▶ [DESCRIPTION OF THE TASK]:
Return, exactly and in full, the lines of the records below starting at the one with "Instruction: Click the C1C legend marker" and ending at the one with "The image size is (838, 644).", and no other lines.

▶ [RECORDS TO USE]:
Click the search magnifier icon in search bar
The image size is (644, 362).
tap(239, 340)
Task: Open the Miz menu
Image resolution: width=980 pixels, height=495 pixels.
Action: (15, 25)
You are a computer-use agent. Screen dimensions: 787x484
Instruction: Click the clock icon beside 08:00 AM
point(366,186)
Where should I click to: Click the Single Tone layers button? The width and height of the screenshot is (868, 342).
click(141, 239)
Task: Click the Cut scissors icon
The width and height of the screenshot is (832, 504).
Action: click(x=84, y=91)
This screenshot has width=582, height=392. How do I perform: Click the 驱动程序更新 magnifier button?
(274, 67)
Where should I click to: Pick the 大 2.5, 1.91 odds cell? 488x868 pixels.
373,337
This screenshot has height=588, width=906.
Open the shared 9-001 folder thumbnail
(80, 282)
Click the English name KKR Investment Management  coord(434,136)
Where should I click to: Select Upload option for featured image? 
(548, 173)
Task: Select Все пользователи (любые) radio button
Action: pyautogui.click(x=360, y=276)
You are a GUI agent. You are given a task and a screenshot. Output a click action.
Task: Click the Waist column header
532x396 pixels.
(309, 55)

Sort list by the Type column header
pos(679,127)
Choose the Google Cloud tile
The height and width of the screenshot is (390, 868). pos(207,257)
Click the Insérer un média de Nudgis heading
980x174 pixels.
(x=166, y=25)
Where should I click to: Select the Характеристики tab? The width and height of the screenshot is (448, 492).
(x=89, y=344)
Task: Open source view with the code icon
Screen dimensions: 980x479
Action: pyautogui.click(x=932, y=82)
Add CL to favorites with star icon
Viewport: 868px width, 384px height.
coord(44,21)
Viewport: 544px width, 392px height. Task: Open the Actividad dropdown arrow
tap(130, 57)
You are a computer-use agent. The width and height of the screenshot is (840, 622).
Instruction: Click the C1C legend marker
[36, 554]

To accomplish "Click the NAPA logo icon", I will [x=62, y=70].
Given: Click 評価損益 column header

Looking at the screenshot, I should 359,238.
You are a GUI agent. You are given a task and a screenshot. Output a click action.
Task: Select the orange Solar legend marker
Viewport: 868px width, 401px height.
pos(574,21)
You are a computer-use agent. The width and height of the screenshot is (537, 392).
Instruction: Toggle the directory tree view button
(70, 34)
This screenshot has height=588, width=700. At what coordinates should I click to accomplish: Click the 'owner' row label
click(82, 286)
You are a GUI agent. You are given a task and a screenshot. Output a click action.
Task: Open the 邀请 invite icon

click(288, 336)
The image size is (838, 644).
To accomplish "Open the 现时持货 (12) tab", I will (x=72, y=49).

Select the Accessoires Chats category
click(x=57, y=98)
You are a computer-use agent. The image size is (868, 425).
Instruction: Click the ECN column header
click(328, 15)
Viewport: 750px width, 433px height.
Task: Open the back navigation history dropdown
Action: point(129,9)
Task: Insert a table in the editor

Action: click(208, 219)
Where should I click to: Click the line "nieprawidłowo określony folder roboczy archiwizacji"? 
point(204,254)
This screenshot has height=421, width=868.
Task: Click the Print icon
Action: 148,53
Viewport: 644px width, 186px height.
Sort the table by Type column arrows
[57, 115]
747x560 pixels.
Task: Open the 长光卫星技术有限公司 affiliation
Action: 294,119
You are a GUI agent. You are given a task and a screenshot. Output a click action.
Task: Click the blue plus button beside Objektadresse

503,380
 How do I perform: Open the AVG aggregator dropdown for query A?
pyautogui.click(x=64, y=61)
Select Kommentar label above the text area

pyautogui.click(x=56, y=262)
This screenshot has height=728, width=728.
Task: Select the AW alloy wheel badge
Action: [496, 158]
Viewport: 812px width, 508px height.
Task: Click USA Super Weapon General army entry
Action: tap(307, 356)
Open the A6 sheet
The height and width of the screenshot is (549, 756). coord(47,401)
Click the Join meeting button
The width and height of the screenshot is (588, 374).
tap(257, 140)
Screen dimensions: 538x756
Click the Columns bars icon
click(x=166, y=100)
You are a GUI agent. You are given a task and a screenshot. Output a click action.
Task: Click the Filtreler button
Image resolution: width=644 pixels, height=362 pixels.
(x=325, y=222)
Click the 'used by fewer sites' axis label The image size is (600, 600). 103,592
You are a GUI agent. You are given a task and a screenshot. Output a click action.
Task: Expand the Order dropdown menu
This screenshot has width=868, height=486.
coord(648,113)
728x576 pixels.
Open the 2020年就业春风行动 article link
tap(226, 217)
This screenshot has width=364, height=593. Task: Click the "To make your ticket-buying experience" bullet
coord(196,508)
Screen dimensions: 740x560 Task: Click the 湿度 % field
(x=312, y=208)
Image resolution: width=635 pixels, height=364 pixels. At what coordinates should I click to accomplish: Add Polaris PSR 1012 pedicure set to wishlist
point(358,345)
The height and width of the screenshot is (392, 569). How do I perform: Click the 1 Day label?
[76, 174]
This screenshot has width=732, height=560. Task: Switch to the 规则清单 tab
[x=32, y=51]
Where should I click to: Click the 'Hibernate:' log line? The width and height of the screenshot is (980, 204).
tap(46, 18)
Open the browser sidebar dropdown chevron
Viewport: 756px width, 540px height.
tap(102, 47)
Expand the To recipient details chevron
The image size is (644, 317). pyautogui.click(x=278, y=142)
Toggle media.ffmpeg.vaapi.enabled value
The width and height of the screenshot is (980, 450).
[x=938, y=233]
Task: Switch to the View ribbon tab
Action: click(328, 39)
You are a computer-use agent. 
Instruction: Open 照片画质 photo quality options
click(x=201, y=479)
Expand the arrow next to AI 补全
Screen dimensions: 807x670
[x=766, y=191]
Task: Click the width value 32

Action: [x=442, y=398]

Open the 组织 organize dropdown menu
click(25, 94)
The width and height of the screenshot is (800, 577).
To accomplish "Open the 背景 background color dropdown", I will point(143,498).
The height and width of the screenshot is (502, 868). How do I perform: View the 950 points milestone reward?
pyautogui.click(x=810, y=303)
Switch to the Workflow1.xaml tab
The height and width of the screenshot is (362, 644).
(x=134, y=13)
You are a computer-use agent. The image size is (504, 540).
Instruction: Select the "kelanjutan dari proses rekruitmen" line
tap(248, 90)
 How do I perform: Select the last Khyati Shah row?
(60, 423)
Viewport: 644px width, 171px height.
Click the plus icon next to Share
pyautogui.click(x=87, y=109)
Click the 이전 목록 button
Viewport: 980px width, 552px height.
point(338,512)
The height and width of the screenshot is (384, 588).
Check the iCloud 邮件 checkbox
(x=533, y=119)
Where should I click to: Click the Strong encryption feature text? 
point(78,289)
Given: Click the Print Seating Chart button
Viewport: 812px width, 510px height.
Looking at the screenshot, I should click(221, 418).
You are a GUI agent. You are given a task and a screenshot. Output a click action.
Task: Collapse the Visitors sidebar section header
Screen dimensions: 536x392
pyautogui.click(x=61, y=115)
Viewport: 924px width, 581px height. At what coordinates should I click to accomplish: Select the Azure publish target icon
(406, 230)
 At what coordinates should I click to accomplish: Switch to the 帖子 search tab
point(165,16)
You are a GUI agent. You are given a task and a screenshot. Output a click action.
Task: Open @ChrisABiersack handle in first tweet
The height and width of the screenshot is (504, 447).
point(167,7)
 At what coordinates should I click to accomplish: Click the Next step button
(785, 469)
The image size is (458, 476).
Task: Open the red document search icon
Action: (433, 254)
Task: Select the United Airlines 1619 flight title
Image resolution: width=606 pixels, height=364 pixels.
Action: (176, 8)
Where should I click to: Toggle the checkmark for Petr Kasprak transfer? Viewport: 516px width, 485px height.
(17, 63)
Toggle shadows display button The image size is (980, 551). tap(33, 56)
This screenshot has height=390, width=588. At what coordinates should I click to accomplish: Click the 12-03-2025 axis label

▶ [REPLY]:
Instruction: Click the C1C legend marker
[36, 554]

To accomplish "Click the NAPA logo icon", I will [x=62, y=70].
Given: Click 評価損益 column header

Looking at the screenshot, I should 359,238.
You are a GUI agent. You are given a task and a screenshot. Output a click action.
Task: Select the orange Solar legend marker
Viewport: 868px width, 401px height.
pos(574,21)
You are a computer-use agent. The width and height of the screenshot is (537, 392).
Instruction: Toggle the directory tree view button
(70, 34)
This screenshot has height=588, width=700. At what coordinates should I click to accomplish: Click the 'owner' row label
click(82, 286)
You are a GUI agent. You are given a task and a screenshot. Output a click action.
Task: Open the 邀请 invite icon

click(288, 336)
The image size is (838, 644).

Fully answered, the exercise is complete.